"How many" =/= "all." I know plenty -- plenty -- of people who are gracious, knowledgeable, open, tolerant, and welcoming where religion -- and non-religion -- are concerned. You're acting as if "religious family" = "intolerant, overbearing, narrow-minded a-holes." Sometimes it does. Sometimes it doesn't.
Actually, I'm acting as if religious upbringing covers a spectrum, and that the negative end of that spectrum is more significant than suggested by your descriptions of a religious upbringing.
Sometimes people get killed in cars. Shall we ban all cars, even though not all cars = death?
"The vast majority of drunk drivers don't hit anyone. Should we ban drunk driving over the actions of a few?"
One can be religious, rear one's child in one's religion, and still offer that child a choice.
Lots of things CAN happen. Children CAN be brought up in wonderful or horrible environments - religious or irreligious. On this issue, I'm more interested in the overall trend: on average, do you think that a religious upbringing helps or hurts a child's ability to choose a path for themselves later in life? Do you think it helps or hurts the child's intellectual and emotional well-being? I say it hurts more often than it helps.
We hear much more often about the harm of a religious upbringing than the harm of an irreligious one. When metis touched on the negative consequences of his cousin being raised without religion, the "harm" he described was the fact that his cousin wasn't as informed about religion as he might not have been... IOW, the sort of "harm" that's unavoidable in parenting: no parent knows everything or does everything, so there will always be areas where the child will end up having to go elsewhere to fill the gap between what the child wants to know and what the parents were able to teach.

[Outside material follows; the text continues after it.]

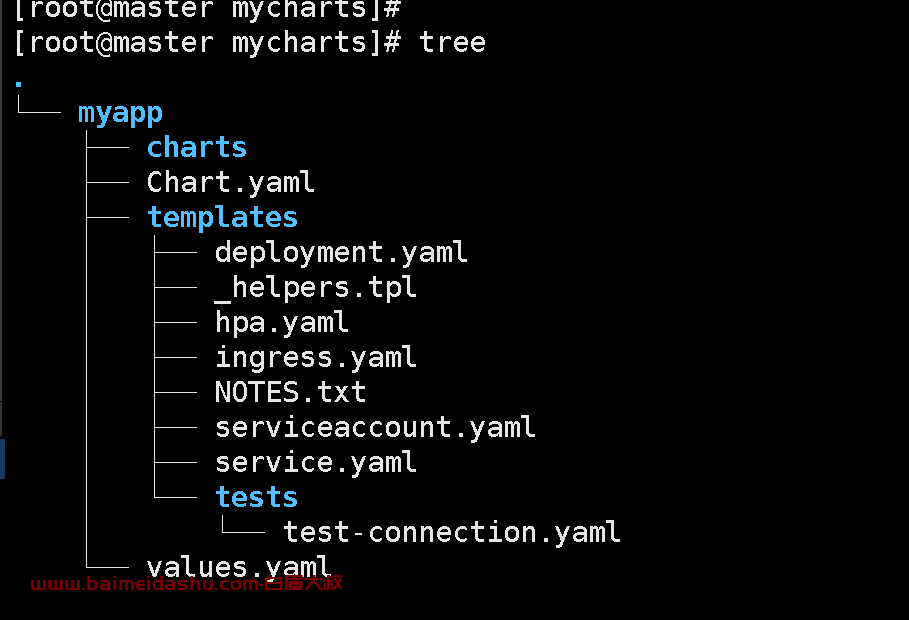Select the serviceaccount.yaml entry

click(375, 428)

OTOH, when we look at the sort of harm that can be done by religious upbringing, we often see serious psychological harm:
Religious Trauma Syndrome
Even relatively mainstream religions can have nasty, long-lasting consequences. I've never heard of anyone dealing with decades of nightmares and phobias from being raised
without religion. I hear about it frequently from people who were raised religiously... and not in wacky fringe groups or cults, but normal, mainstream denominations.